Creating everything by hand is a pain. Manual Work is a Bug2. Luckily, Semgrep rules have a JSON Schema in the semgrep-interfaces repository. I am referencing the line numbers from this version:

A JSON Schema is a way to design and validate JSON documents3. Earlier I mentioned that every Semgrep rule must have the id and languages fields. This requirement is on line 160. Each rule must also have one of those three combinations of pattern fields.

# rule_schema.yaml - line 160
  rules:
    type: array
    items:
      type: object
      required:
        - id
        - languages
      oneOf:
        - required:
            - pattern
        - required:
            - patterns
        - required:
            - pattern-sources
            - pattern-sinks

I found a few solutions to automatically create Rust structs from a JSON Schema. None were successful. But they might be useful for others or future me.

Note about the rule_schema.yaml file. The semgrep-interfaces repository does not have a license. I did not know if I could copy it. If you have skipped the Getting Started section and want to follow the exercises, go and copy the file.

OxideComputer/typify

The typify crate says
The documentation didn't show how to generate code. I used the example-build/build.rs file.

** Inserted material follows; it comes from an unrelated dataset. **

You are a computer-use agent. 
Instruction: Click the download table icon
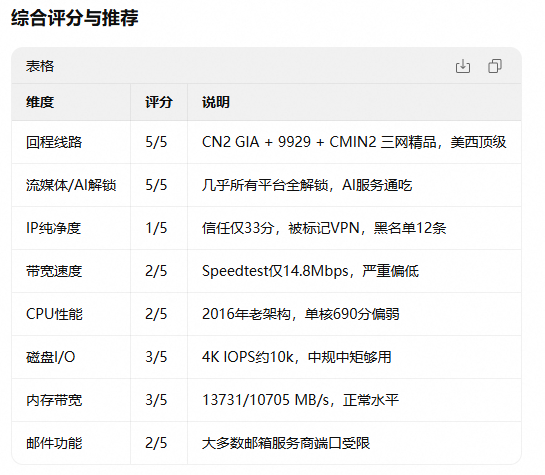click(x=463, y=66)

// 03-typify-generation/src/main.rs
use schemars::schema::Schema;
use typify::{TypeSpace, TypeSpaceSettings};

fn main() {

    // read the JSON schema in YAML format.
    let content = std::fs::read_to_string("../rule_schema.yaml").unwrap();

    // create the schema (this is useful if you want to validate).
    let schema = serde_yaml::from_str::<schemars::schema::RootSchema>(&content).unwrap();

    // I have no idea what's happening here.
    let mut type_space = TypeSpace::new(TypeSpaceSettings::default().with_struct_builder(true));
    // panic happens here!
    type_space.add_ref_types(schema.definitions).unwrap();
    
    // removed
}

Well, we got a panic!

thread 'main' panicked at 'not yet implemented',
    /home/parsia/.cargo/registry/src/github.com-1ecc6299db9ec823/typify-impl-0.0.10/src/convert.rs:31:36
note: run with `RUST_BACKTRACE=1` environment variable to display a backtrace

Adding all the definitions from the schema causes the program to panic. Let's leave debugging for another day (you're welcome to figure it out).

Marwes/schemafy_lib

I found this library in json-schema.org/Code generation. The schemafy_lib docs has a straightforward code generation example.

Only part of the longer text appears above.